The distortion of heme porphyrin was estimated using NSD [17], which is a common method for evaluating heme conformation. As mentioned earlier, NSD represents porphyrin distortion as a linear combination of distortions along the vibrational modes of heme. We calculated the equilibrium structure and vibrational modes of the Fe–porphyrin molecule using the PBE0 hybrid functional [35] with 6-31G(d) basis sets [36,37,38] and used these to estimate heme distortion. Details of the calculation are described elsewhere [12]. Only 12 vibrational modes described by Bikiel et al. [18] were considered.

2.2. CNN Model

Here, we constructed a CNN model whose input and output are the protein environment and the distortion of heme porphyrin, respectively, according to the following process. We converted the non-uniform protein structural data into uniform dimensional data for use as input for the CNN model. Although a set of voxels is a candidate to represent the tertiary structures of protein pockets, determining the pocket area is a problem. As shown in Figure 2a, sets of voxels in a cube-shaped inclusion region centered on the heme-binding pocket were used as input for the CNN model in the present study. The location of the cube was defined as follows. First, a least-squares plane was calculated for four atoms in the Fe–porphyrin skeleton of heme, namely CHA, CHB, CHC, and CHD (the correspondence between atom positions and names is presented in Figure 1), and defined as the xy-plane. The xy-plane was rotated such that the x-axis was parallel to the vector connecting CHA and CHC projected the least-squares plane (Figure 2b). Then, the z-axis was determined to be perpendicular to the x- and y-axes and was right-handed. The origin was determined as the mean coordinate of the four atoms: CHA, CHB, CHC, and CHD. The cube was placed such that each edge of the cube was parallel to the x-, y-, and z-axes, and the center was at the origin (0, 0, 0). The edge length was set to 17, 20, and 24 Å to examine the effect of inclusion region size on the prediction. Next, we demonstrated voxelization of the inclusion region. Using a protein structure without heme and other molecules, we generated a cubic grid with 1 Å spacing, computed whether each area was occupied by any atom, and assigned 0 (unoccupied) or 1 (occupied) to each grid. The region occupied by each atom was defined as the region within a sphere whose radius is half the length of the Van der Waals radius of the atoms—C: 1.70 Å, N: 1.55 Å, O: 1.52 Å, and S: 1.80 Å. The voxels were calculated for each atom (C, N, O, and S), and the generated data were used as an input with four channels (right panels of Figure 2a). The output was the distortion of heme porphyrin along the 12 vibrational modes (12 dimensions) or each vibrational mode (one dimension). Loss was calculated as the mean-square error between the observed (experimentally determined) and predicted values.

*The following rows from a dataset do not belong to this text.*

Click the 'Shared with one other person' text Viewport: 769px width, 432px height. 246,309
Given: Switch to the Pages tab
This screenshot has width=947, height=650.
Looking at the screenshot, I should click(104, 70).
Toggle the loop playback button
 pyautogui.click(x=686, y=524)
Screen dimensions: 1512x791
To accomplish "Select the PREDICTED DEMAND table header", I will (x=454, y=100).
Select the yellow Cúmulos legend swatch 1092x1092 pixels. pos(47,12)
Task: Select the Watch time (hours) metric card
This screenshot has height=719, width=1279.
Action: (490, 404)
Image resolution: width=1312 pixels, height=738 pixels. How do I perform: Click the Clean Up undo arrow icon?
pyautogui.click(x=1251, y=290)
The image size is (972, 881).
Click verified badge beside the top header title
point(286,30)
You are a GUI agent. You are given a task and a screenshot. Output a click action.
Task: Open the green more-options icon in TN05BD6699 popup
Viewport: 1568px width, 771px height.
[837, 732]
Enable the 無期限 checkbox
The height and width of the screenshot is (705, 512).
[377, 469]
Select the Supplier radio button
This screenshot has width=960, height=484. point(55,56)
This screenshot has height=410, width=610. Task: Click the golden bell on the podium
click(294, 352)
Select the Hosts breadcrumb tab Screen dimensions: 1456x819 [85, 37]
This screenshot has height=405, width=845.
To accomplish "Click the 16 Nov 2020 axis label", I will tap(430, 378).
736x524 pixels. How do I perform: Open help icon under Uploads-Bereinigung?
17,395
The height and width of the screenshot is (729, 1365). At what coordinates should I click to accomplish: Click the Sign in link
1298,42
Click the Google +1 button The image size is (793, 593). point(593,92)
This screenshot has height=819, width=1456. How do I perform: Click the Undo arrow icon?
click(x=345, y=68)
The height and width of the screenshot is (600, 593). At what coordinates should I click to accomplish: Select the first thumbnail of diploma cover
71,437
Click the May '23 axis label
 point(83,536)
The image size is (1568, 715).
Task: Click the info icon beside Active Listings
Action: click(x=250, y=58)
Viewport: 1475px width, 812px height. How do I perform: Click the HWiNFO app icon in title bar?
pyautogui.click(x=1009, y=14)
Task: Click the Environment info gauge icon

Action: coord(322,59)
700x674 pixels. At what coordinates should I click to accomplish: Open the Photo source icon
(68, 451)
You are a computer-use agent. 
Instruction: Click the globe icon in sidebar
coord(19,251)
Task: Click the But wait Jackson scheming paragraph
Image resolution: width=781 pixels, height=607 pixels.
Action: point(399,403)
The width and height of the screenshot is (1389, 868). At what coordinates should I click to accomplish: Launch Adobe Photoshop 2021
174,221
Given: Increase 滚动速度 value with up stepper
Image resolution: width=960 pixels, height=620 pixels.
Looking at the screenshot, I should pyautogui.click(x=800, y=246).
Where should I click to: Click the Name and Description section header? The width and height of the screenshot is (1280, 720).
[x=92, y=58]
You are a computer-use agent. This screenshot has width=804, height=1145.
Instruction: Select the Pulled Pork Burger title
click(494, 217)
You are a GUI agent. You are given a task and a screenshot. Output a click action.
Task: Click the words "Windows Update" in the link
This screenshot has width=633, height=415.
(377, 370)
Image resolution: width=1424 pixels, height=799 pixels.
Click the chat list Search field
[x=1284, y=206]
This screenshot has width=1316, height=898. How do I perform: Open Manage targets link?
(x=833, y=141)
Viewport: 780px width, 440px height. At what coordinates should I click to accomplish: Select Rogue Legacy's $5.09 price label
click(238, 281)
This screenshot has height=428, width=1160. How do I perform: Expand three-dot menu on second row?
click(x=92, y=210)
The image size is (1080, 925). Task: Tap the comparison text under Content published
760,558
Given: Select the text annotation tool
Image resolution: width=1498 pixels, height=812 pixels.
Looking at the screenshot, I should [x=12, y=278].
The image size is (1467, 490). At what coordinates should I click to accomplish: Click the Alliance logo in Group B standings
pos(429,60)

All CNN models were constructed and trained by using PyTorch version 1.11.0 [39]. The model used in the present study is described in Figure 2c and

Table 1. The layers and parameters of the CNN model used in this study.

Layer	Function	Filter (Kernel)	Output Dimension (Channel × Depth × Width × Height)
1	Conv3d	2 × 2 × 2 with 0-padding	64 × 21 × 21 × 21
2	Conv3d	2 × 2 × 2 with 0-padding	128 × 22 × 22 × 22
3	BatchNorm3d	-	128 × 22 × 22 × 22
4	Conv3d	2 × 2 × 2 without padding	128 × 21 × 21 × 21
5	ReLU	-	128 × 21 × 21 × 21
6	BatchNorm3d	-	128 × 21 × 21 × 21
7	MaxPool3d	2 × 2 × 2 stride: 2 × 2 × 2	128 × 10 × 10 × 10
8	Full connection	-	128,000
9	Linear	-	128
10	ReLU	-	128
11	Dropout	0.4	128
12	Linear	-	64
13	BatchNorm1d	-	64
14	ReLU	-	64
15	Linear	-	1 (or 12)

. The dimensions of data presented in Figure 2a,c are for the case in which the edge length in the inclusion region was 20 Å. Here, we briefly demonstrate the method commonly used in CNNs: convolution, batch normalization, activation function, pooling, and dropout. The convolutional layer, as exemplified by Conv3d in PyTorch, is the main building block of a CNN and plays a role in the extraction of local features. It selects a dot product between the values of the input voxels and filter weights. The hyperparameters of convolution include the number of output channels (number of filters), kernel size of filters, stride (number of voxels that move a filter in each step), and the presence or absence of padding (adding voxels outside the input voxels). Batch normalization, as exemplified by BatchNorm3d or BatchNorm1d in PyTorch, is a method for standardizing the inputs over mini-batches to stabilize and accelerate training by reducing the internal covariate shift. An activation function adds nonlinearity to the output and helps the neural network to learn complex patterns. Rectified linear units (ReLU), sigmoid, and hyperbolic tangent functions are common activation functions. We used the ReLU function in the present study. Pooling is a technique used to reduce feature dimensions. Max pooling, as exemplified by MaxPool3d in PyTorch, is the most commonly used pooling method. It selects the maximum value in each kernel of a feature map and generates a down-sampled feature map. The hyperparameters of max pooling include the kernel size of filters and stride. Finally, feature maps in the CNN were fully connected. Specifically, the weighted sum of outputs was computed from previous layers to obtain a specific output. A dropout layer is often added to avoid over-learning. Outputs of a randomly selected set of neurons were ignored during training. The probability of ignoring nodes is specified by a hyperparameter.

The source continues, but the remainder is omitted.